The fake blood chemical reaction is an eye-catching and useful chemical reaction that forms a blood red iron complex. It’s a sensitive test for the presence of iron(III), plus it lends itself to three chemistry demonstrations that are particularly popular around Halloween. The reaction also finds use as a special effect in movies and television for simulating injuries.
Fake Blood Chemical Reaction Materials
For this reaction, you need a water-soluble iron(III) compound and potassium thiocyanate. If desired, use sodium fluoride to instantly decolorize the fake blood.
- iron(III) chloride (FeCl3) or iron(III) nitrate [Fe(NO3)3]
- potassium thiocyanate (KSCN)
- sodium fluoride (NaF) – optional
All you do is make aqueous (water-based) solution of the iron compound and potassium thiocyanate. Either mix the solutions and form a blood red complex or else paint a surface with the potassium thiocyanate solution and draw across it with the iron solution, instantly making “blood.”
Prepare separate solutions. Exact amounts are not critical, but saturated solutions yield the deepest color:
- Add a few milliliters of water to a small container. Stir in iron(III) chloride until no more dissolves. If you like, add the chemical until you see a bit of solid at the bottom of the container and filter out the crystals using a paper towel or coffee filter. You only need the liquid.
- Add a few milliliters of water to a second container. Prepare a saturated potassium thiocyanate solution by stirring the solid into the water until no more dissolves.
- If you like, dissolve a bit of sodium fluoride in water in a third container.
3 Fake Blood Chemistry Demonstrations
Here are three simple chemistry demonstrations featuring the fake blood chemical reaction:
Water Into Blood Color Change Chemistry Demonstration
The usual “water into wine” or “water into blood” chemistry demonstration uses a pH indicator. But, the fake blood chemical reaction works great, too.
- Pour the potassium thiocyanate solution into a clear container.
- Instantly turn the liquid blood red by adding the iron(III) solution.
- If desired, clear the solution with sodium fluoride.
Invisible Ink and Bloody Messages
The potassium thiocyanate solution is a type of invisible ink. The iron(III) solution reveals messages that appear written in blood.

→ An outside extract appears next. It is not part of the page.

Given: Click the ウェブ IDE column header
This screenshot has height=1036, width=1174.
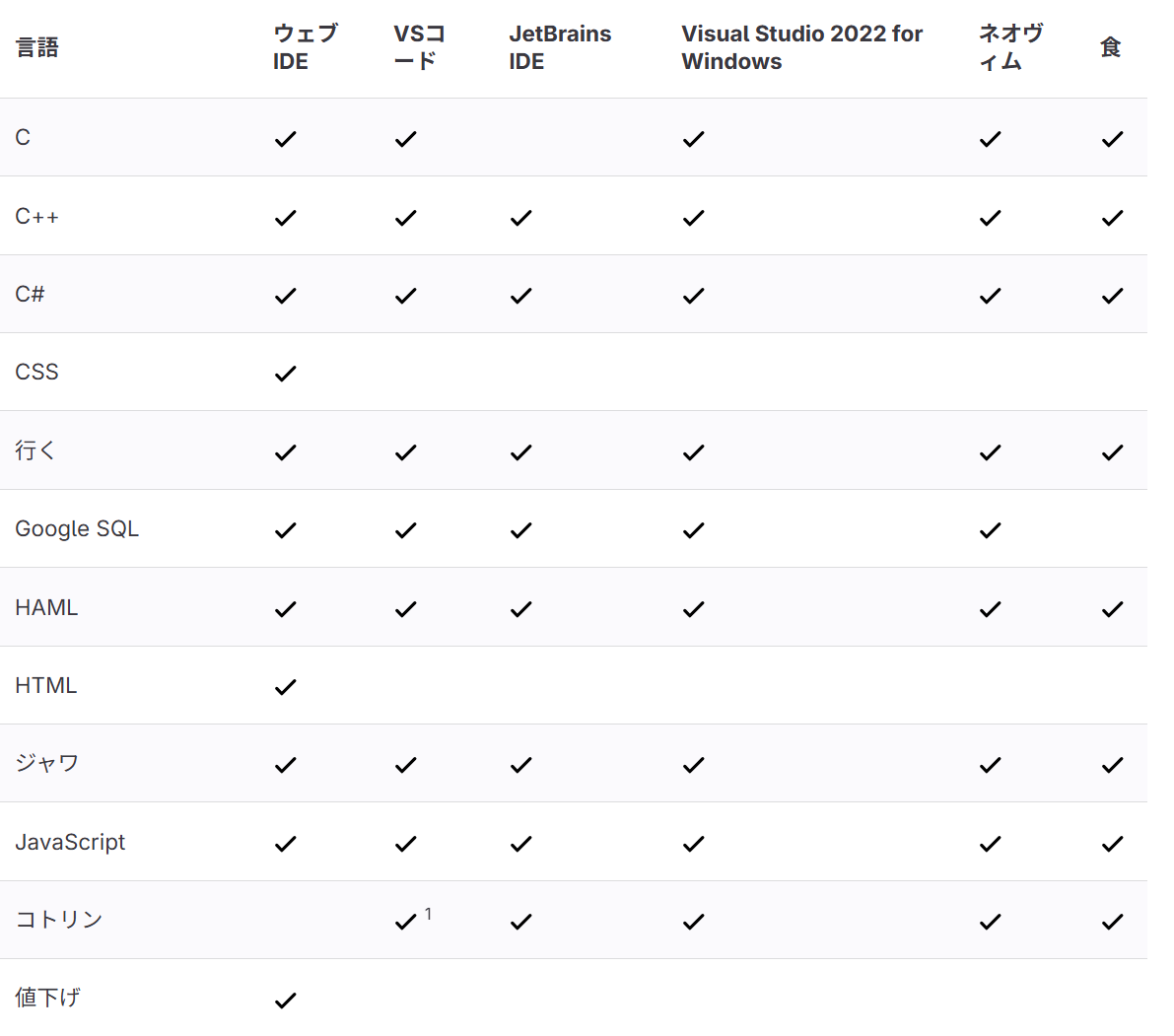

- Write a message using the potassium thiocyanate solution as ink.
- Dampen a cotton ball or dip a paintbrush into the iron(III) solution and swipe across the message to reveal it.
Alternatively, write a message in fake blood:
- Coat paper using the potassium thiocyanate solution and let it dry.
- Write a message using the iron(III) solution.
Messages written on goldenrod paper also appear like blood. But, goldenrod paper is yellow and the color change results from a pH indicator.
Bloody Knife Chemistry Trick
In the bloody knife chemistry trick, a butter knife (or even a spoon) coated with the iron chloride solution leaves a bloody trail across skin or another surface pre-treated with the potassium thiocyanate solution.
- Dampen a paintbrush or cotton ball with the potassium thiocyanate solution and paint over the affected area.
- Dip the dull edge of knife, axe, scythe (etc.) in the iron chloride solution.
- Drawing the damp edge of the treated dull blade appears to cause a bloody injury.
As you might guess, this demonstration isn’t for the squeamish and may be inappropriate in a classroom setting. However, you see it all the time in television and movies when a character appears to cut their hand to make some unholy pact or uses a weapon for inflicting close-up harm to another character. It’s also popular for Halloween haunted houses. Now you know how it’s done!
Safety Info: The chemicals do irritate skin, so immediately rinse the affected area with water. Avoid long contact with the chemicals and don’t apply them near the eyes, nose, or mouth.
How the Fake Blood Chemical Reaction Works
Both the iron(III) compound and potassium thiocyanate are soluble in water. They break into their ions. The important players in the reaction are the Fe3+ from the iron compound and the K+ and SCN2+ from the potassium thiocyanate. These ions form a red-colored iron(III) thiocyanate complex [KSCN=Fe(SCN)₃ ]. It’s red like the iron-based hemoglobin complex that gives real blood its color, minus any injury.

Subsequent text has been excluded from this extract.